Lay out the material from its start through the line containing "click(x=248, y=76)" as a two-column CSV headed text and answer, with each text and its answer sharing one row. Put each value in a single quoted field, and replace any line breaks with spaces.

□ □ □ □ □

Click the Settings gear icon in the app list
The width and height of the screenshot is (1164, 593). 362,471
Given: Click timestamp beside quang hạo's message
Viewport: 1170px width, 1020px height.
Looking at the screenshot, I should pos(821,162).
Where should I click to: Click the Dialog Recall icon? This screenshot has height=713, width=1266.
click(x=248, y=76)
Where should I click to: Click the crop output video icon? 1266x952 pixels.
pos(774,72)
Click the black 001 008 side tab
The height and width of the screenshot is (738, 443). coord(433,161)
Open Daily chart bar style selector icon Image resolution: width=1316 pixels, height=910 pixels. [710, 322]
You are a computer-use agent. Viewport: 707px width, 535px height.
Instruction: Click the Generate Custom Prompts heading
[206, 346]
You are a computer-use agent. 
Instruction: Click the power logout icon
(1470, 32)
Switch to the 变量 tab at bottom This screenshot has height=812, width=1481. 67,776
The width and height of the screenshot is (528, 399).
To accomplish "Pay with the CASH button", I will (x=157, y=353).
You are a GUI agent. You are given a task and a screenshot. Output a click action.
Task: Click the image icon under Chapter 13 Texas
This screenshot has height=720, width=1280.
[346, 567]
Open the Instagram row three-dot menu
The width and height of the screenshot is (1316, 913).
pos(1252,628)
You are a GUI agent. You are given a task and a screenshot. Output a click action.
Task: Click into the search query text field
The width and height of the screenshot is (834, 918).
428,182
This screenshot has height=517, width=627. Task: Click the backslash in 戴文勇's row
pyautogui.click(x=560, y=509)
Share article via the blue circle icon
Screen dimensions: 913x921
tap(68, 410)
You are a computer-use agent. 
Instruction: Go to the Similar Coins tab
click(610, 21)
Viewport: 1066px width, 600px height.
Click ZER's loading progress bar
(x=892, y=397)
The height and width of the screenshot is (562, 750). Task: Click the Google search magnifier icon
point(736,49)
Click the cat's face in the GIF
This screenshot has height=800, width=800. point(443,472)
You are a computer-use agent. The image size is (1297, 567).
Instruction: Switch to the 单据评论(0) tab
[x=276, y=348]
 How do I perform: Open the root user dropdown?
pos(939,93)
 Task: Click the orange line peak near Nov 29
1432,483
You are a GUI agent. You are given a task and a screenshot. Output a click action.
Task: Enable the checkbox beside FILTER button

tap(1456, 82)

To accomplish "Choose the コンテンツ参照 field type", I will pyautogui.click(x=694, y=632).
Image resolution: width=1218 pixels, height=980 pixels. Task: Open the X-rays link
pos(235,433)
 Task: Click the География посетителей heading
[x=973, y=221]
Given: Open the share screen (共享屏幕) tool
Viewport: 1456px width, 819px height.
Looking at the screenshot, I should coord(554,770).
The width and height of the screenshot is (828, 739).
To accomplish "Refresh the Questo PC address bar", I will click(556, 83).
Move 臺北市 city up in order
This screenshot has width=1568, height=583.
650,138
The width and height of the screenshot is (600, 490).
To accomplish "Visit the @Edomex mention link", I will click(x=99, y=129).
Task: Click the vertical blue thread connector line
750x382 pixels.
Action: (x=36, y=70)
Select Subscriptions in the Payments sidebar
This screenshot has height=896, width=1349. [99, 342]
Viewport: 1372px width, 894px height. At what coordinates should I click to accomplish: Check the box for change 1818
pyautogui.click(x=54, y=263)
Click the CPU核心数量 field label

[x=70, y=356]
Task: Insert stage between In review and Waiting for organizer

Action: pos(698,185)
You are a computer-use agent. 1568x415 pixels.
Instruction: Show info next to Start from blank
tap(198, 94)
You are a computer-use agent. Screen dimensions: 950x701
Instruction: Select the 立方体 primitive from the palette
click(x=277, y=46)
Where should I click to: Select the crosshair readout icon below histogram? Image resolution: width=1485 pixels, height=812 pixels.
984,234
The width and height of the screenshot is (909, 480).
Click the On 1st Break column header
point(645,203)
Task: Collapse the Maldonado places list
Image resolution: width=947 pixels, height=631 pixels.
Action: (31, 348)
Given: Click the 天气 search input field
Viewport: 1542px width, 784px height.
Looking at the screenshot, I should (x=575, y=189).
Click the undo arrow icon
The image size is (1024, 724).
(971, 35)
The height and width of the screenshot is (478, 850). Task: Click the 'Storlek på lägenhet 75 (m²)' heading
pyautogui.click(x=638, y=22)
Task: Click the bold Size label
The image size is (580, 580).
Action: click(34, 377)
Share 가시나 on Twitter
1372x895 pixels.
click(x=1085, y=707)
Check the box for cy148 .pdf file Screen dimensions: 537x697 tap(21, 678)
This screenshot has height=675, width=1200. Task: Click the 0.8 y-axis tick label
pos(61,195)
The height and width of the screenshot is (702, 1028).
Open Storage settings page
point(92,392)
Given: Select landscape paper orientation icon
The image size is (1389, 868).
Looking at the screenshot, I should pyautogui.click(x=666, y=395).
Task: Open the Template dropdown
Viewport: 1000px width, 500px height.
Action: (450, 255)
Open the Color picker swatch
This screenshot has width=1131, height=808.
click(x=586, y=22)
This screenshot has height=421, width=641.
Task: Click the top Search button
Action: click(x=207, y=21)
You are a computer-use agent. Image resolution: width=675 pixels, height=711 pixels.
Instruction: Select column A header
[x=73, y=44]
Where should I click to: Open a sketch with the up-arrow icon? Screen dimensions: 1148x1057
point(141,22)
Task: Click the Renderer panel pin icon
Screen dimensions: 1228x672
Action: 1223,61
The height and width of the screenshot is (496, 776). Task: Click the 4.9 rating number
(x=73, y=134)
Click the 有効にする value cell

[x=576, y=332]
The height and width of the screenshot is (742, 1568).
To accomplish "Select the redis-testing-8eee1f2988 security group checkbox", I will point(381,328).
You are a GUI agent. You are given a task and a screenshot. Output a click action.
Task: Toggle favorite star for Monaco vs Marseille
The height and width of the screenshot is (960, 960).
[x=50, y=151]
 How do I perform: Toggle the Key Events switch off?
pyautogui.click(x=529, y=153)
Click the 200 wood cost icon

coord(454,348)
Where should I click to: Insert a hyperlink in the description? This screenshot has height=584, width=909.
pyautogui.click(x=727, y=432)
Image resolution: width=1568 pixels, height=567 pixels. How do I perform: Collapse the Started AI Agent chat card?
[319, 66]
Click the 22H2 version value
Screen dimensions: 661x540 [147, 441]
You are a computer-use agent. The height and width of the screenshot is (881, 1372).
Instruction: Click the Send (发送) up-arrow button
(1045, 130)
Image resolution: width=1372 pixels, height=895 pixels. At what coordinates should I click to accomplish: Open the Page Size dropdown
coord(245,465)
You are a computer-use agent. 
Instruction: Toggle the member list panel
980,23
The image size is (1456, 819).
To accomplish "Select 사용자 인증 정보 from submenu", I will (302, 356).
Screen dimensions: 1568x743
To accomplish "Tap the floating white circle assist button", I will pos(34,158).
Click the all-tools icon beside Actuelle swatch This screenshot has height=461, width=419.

□ □ □ □ □

* **TASK RESPONSE**
text,answer
"Click the Settings gear icon in the app list","The width and height of the screenshot is (1164, 593). 362,471"
"Given: Click timestamp beside quang hạo's message Viewport: 1170px width, 1020px height.","Looking at the screenshot, I should pos(821,162)."
"Where should I click to: Click the Dialog Recall icon? This screenshot has height=713, width=1266.","click(x=248, y=76)"